DyingLoveGrape.


The Law of Large Numbers and Games.


Introduction.

Half of this post will be the theoretical basis for what I will discuss, and the other half will be running some trials via Python and plotting some "examples." I am not a probabilist, nor am I a statistician — there, consequently, may be errors in this post. The main point I want to make is: the law of large numbers only works when you have a large number of trials. As obvious as this is, I feel that there are a number of places where this idea is misused — especially in using expected value or standard deviation in an essential way when the number of trials is small.

The Law Of Large Numbers.

Loosely, the law of large numbers states that probability only works as the number of times you do an experiment gets "large" (remember these quotes, they will be important!). Specifically, the (strong) law of large numbers states

Theorem (Strong Law of Large Numbers). Let $\{X_{i}\}_{i\in {\mathbb N}}$ be independent and identically distributed integrable random variables (if this doesn’t mean anything to you, think about die rolls) with $E(X_{i}) = \mu$, and define $\overline{X_{n}} = \dfrac{1}{n}(X_{1}+\cdots + X_{n})$. Then $\mbox{P}(\lim_{n\to\infty}\overline{X_{n}} = \mu) = 1$.

This last line means: the probability that the average value of $X_{1} + \dots + X_{n}$ will approach the expected value of each $X_{i}$ as $n\to \infty$. The idea that $n\to\infty$ is required is, in a nutshell, the main point of this post.

This is, of course, widely applied. When you flip a fair coin, you expect the probability to get heads to be $\frac{1}{2}$; indeed, this is why coin flipping is so popular: each side has an equal chance of coming up. This idea, combined with human psychology, can get a bit sticky: if heads has come up 20 times in a row, would you expect it to come up again? Would you expect that it was "time for tails to come up" after that long string? This is illustrated in the Gambler’s Fallacy, an interesting topic which we will not get into in this post, but which is important in its own right. The problem is that, with a small number of flips, the probability \[\mbox{P}(X = \mbox{Heads}) = \frac{\mbox{Number of Heads We Get}}{\mbox{Total Coin Flips}}\] will not equal $\frac{1}{2}$ and, indeed, can be quite far away from $\frac{1}{2}$.

Here is an illustration. I’ve let Mathematica generate 0′s and 1′s (meaning "tails" and "heads" respectively) at random with equal probability . If we allow for 5 flips in one "game", the probability of heads (total number of heads over total number of flips) is essentially random; I’ve played ten games and graphed their probabilities below:

As we see, we don’t really get anywhere near one half in some of these games. If we allow for 10 flips for each game, then we get the following:

This is nicer, because it shows that, in each game, we get, on average, pretty close to 0.5. Only a few games are "far away" from 0.5; indeed, we expect such deviation. Let’s look at 100 coin flips for each game:

This shows that most of our games will hover around having an average of 0.5 — what we would expect.

How Large is Large?

There is a subtle (well, maybe not so subtle — ) point in the law of large numbers: we need a large number of trials to get close to the true expected value. But...how large is large?
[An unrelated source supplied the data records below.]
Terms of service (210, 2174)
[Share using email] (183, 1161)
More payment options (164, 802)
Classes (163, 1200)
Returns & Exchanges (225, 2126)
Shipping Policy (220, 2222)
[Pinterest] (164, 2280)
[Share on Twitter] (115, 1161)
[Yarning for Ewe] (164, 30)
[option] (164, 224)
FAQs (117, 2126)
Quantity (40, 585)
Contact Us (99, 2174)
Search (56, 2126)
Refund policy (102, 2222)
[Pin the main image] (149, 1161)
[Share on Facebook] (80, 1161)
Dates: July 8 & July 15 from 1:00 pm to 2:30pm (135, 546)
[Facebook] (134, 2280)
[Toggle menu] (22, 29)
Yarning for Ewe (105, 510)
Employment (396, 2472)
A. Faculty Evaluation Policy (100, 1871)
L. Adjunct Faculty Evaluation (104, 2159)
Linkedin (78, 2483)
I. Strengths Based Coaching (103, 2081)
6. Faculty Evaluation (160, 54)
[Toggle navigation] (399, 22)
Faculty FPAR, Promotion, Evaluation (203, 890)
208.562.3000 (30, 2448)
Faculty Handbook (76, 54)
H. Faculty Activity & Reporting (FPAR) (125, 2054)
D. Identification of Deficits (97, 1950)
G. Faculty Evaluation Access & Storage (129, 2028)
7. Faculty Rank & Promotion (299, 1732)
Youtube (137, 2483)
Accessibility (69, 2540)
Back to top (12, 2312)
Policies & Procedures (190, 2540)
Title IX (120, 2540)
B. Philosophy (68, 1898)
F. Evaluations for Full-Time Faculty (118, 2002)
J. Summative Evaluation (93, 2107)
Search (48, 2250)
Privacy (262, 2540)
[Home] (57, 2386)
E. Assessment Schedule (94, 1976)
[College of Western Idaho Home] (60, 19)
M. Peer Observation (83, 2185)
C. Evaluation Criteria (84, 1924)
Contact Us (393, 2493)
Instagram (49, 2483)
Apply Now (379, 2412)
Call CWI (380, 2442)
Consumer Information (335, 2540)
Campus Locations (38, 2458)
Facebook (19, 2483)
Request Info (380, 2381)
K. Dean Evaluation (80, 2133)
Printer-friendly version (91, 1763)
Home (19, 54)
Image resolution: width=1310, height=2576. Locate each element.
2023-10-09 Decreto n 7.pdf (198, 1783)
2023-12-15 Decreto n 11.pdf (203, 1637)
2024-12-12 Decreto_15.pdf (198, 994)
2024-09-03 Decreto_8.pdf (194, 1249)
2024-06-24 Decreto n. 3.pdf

At this point we could use a number of famous inequalities and theorems to see what an optimal number of trials would be (or at least a nice range of numbers), but I think it would be more instructive to use some real generated data to show the reader what "large" looks like in some cases.

Here is what we will do. I will construct an experiment to construct a few coin flips. Then we will measure how long it takes to flip and get within a certain range of the expected value. That is, we will flip a few times, count the number of heads, and see how long it takes us before we get within some $\epsilon$ of 0.5 (that is, we will look at a tiny interval around 0.5).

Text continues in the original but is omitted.